Grave ma stabile l’uomo salvato in extremis

9 Gennaio 2017

CAPITIGNANO. Sono gravi, ma stabili, le condizioni del 53enne di Capitignano, N.C., strappato letteralmente alla morte da un intervento del 118 di Montereale due giorni fa, dopo essere stato colpito...

CAPITIGNANO. Sono gravi, ma stabili, le condizioni del 53enne di Capitignano, N.C., strappato letteralmente alla morte da un intervento del 118 di Montereale due giorni fa, dopo essere stato colpito da un infarto. L’uomo è ora ricoverato in prognosi riservata ma non va dimenticato che il cuore aveva cessato di battere ed è stato rianimato dai soccorritori del 118 con base a Montereale. L’equipaggio era formato dal medico Americo Scarsella, dalla paramedica Annalisa Iodice e dal conducente Ignazio Maisano.

Poco prima lo stesso equipaggio si era portato a Capitignano nel tentativo di salvare un uomo di quasi 59 anni colpito da un malore. Per Dario Mazzaferri, che lavorava all’Aquila come dipendente comunale, non c’è stato niente da fare.

Poi gli operatori del 118 sono stati immediatamente richiamati per soccorrere il 53enne che, incredibilmente, era colui che pochi minuti prima aveva aiutato i soccorritori nel vano tentativo di salvare Mazzaferri.
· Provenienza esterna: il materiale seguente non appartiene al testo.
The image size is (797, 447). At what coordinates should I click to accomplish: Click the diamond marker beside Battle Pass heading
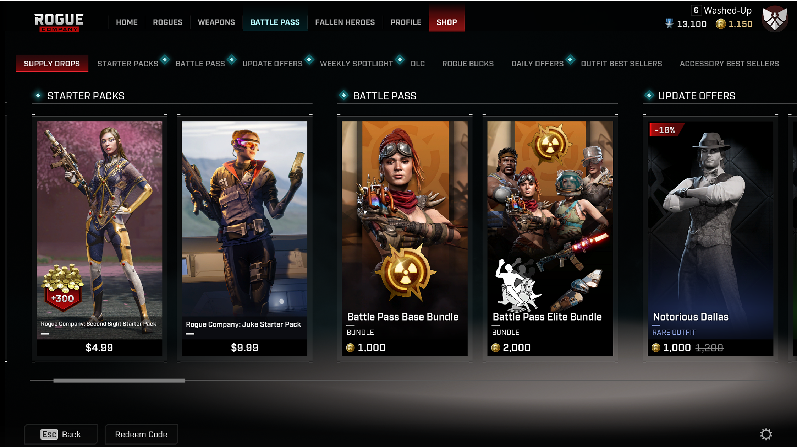(343, 95)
Chissà che la fortissima emozione di veder morire il suo amico non abbia scatenato il grave attacco di cuore. Le sue condizioni, dunque, sono gravi ma l’impressione è che la patologia cardiaca possa essere superata. Ora bisognerà vedere se ci sono problemi di altra natura, ma sembra che il paziente risponda bene.